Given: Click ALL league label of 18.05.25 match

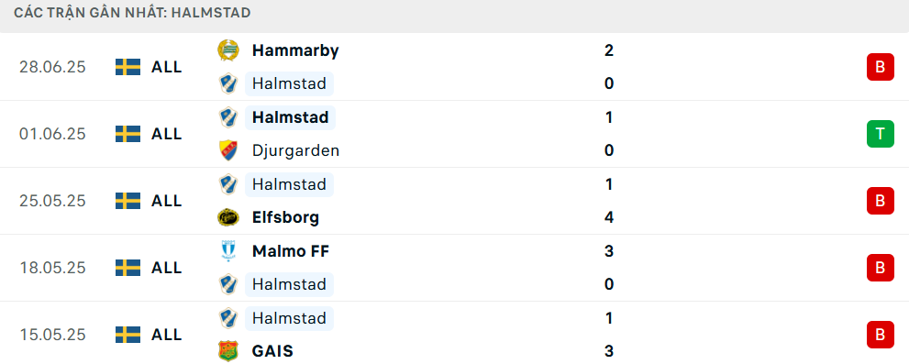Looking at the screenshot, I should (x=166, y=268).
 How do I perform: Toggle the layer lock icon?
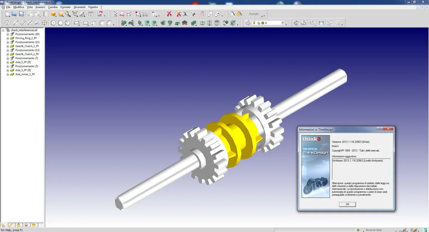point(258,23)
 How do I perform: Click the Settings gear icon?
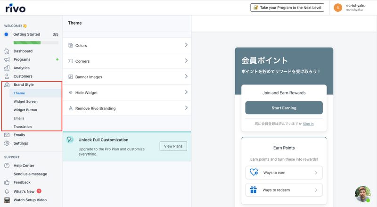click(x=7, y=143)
-------
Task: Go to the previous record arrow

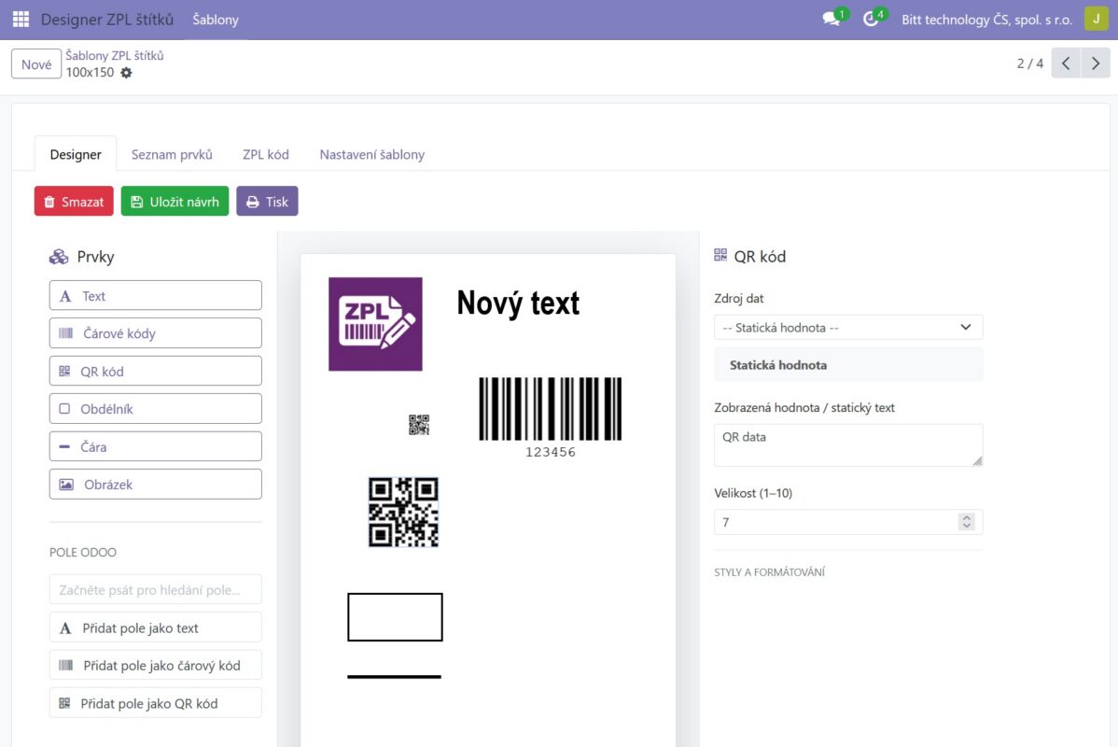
-------
The request
Please reproduce the items beginning at the line that has "Given: Click ALL" and stopping after the line that has "click(x=7, y=143)", with both of those lines included. Leave the pictures out of your answer.

Output for this task
Given: Click ALL league label of 18.05.25 match

Looking at the screenshot, I should (x=166, y=268).
 How do I perform: Toggle the layer lock icon?
point(258,23)
 How do I perform: Click the Settings gear icon?
click(x=7, y=143)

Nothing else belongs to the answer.